A loan modification is any type of alteration to the original or latest contract signed by the lender and the homeowner. You can modify the terms of the repayment, monthly payment amount, interest rate or the term of the loan. When negotiating your modification with your lender, you should only agree to a loan modification you are certain you can afford to pay.
To qualify for HAMP, the house associated with the mortgage loan has to be the primary residence. In addition, the mortgage loan has to have a principal balance of less than $729,750, and the current monthly mortgage payment has to be more than 31 percent of your gross monthly income. Also you must have closed your mortgage loan prior to Jan. 1, 2009. Finally, you have to convince the lender of your hardship and that you are not able to keep the property under the terms of the current mortgage contract.
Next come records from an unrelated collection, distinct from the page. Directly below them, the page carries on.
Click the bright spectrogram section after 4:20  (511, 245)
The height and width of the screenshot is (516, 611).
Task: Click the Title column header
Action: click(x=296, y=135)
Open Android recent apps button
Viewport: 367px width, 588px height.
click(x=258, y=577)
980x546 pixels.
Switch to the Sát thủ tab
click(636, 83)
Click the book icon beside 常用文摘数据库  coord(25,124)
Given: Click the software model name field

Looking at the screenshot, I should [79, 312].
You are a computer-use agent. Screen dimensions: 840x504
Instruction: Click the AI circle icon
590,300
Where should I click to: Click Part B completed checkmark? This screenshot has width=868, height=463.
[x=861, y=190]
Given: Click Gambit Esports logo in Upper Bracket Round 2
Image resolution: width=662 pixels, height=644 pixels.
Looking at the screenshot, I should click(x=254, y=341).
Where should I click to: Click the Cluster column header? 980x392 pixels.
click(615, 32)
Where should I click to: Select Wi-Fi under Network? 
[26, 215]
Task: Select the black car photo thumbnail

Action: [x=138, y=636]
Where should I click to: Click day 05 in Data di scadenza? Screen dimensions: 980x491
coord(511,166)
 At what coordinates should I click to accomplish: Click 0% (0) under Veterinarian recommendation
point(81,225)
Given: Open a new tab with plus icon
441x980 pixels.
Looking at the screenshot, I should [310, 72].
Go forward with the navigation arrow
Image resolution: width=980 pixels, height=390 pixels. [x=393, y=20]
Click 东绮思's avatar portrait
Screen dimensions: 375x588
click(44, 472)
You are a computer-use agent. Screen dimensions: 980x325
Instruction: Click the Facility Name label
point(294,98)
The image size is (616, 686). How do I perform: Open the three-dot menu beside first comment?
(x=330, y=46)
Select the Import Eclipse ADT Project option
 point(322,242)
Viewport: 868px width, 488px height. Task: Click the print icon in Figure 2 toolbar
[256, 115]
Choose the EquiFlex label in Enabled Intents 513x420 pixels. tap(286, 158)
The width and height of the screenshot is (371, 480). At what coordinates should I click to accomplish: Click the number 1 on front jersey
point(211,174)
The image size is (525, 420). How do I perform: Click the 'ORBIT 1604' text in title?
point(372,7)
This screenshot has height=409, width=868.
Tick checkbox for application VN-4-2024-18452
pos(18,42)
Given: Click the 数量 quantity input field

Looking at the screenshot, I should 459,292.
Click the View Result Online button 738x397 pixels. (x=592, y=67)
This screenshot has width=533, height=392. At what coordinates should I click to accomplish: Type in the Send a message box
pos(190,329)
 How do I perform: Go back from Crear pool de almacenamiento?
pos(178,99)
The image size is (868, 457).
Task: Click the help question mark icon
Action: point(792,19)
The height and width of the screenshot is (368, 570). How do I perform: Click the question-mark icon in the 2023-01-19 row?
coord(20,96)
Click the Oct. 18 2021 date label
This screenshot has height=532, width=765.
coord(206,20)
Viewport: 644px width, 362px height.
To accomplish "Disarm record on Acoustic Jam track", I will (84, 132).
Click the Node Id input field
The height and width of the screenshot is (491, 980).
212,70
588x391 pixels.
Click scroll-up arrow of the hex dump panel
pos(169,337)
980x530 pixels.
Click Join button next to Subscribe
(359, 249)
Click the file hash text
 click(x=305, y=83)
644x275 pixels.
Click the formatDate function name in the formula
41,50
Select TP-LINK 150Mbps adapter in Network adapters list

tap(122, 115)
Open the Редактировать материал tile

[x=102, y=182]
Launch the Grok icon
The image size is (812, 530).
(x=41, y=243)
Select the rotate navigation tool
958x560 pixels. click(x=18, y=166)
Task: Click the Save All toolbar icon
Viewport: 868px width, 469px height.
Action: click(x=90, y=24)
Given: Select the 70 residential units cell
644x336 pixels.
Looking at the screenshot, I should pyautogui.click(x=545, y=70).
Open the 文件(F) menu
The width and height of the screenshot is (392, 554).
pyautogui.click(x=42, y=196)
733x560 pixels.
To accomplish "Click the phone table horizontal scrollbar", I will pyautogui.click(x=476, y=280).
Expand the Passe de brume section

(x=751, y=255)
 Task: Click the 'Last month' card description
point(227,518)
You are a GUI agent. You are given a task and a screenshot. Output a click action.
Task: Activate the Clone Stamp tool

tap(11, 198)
Hardships include major life event changes such as unemployment, health problems or deaths in the family. If you have experienced a major life event change, you should contact your lender and inquire about your eligibility to modify your existing mortgage loan under the HAMP program. You also must write a letter and explain every detail of this hardship. The letter should explain how you arrived at your current situation and how much you can afford to pay monthly. If you are unemployed, you must explain your source of any income.
Net Present Value
Before the lender modifies your mortgage loan, it performs a net present value test. The exact formula used by lenders for the net present value test is not known. However, the test determines the basic profitability for the lender of modifying your existing mortgage. You will either pass or fail the net present value test, and your lender will not approve a loan modification if you do not pass this test.